Heute habe ich ein Päckchen Kaugummi gekauft, die Lieblingssorte meines Mädchens- sie kaut sie nur in ihrem Zimmer. Ich werde Suppe kochen, tapfer die Ohren auf Durchzug stellen und dankbar sein, für diesen Ort, an dem ich sein darf.
Liebe Sandra! Ich habe den Begriff Misophonie sofort gegoogelt. Wie spannend! Zuerst dachte ich, dass es eine allgemeine Unverträglichkeit gegenüber Lärm sei, worunter ich selber eben auch leide – aber diese Version ist ja wirklich spannend. Mit all dem, was es für dich und deine Mitmenschen heisst.

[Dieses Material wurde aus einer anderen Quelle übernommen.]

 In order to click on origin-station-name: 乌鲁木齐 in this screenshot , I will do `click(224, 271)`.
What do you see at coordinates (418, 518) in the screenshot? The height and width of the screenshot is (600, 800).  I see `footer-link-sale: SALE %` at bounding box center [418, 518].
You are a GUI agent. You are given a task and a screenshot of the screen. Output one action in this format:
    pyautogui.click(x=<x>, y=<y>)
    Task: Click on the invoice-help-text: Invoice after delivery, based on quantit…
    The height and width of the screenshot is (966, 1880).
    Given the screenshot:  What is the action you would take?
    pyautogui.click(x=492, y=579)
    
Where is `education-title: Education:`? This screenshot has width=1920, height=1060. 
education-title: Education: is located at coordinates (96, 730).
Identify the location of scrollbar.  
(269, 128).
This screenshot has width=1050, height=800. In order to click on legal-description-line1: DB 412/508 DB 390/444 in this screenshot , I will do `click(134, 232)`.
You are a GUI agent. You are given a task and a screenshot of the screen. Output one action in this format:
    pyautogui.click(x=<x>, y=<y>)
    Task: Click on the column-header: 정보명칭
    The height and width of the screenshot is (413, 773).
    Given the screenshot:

Danke für deinen Text. Er ist so wohltuend! Zwei Sätze nehme ich ganz besonders mit: „Die Liebe hat so viele Seiten und die wenigsten davon sind rosarot und zuckersüß.“ Und: „ich kenne dich und ich liebe dich trotzdem, hier darfst du, du selbst sein, ich lasse dich gelten“. Danke dafür! Alles Liebe und herzliche Grüsse!!
Ha, ich auch!!! Und mir gefällt das Wort ‚Misophonie‘ so gut. 😉 Das hört sich so viel besser an als ‚Deine Kaugeräusche treiben mich in den Wahnsinn und wenn du noch einmal neben mir einen Eiswürfel zerbeißt…‘ (Ich meine, wieso kaut man denn bitte auf Eiswürfeln rum??!) Mein Mann hat ernsthaft schonmal versucht, neben mir auf dem Sofa seine Chips zu l u t s c h e n !! Das macht es allerdings nicht wirklich besser.. ha, ha…
Aber ja, auch wir lieben uns trotzdem und deswegen.
Danke für deine wundervollen Worte!!!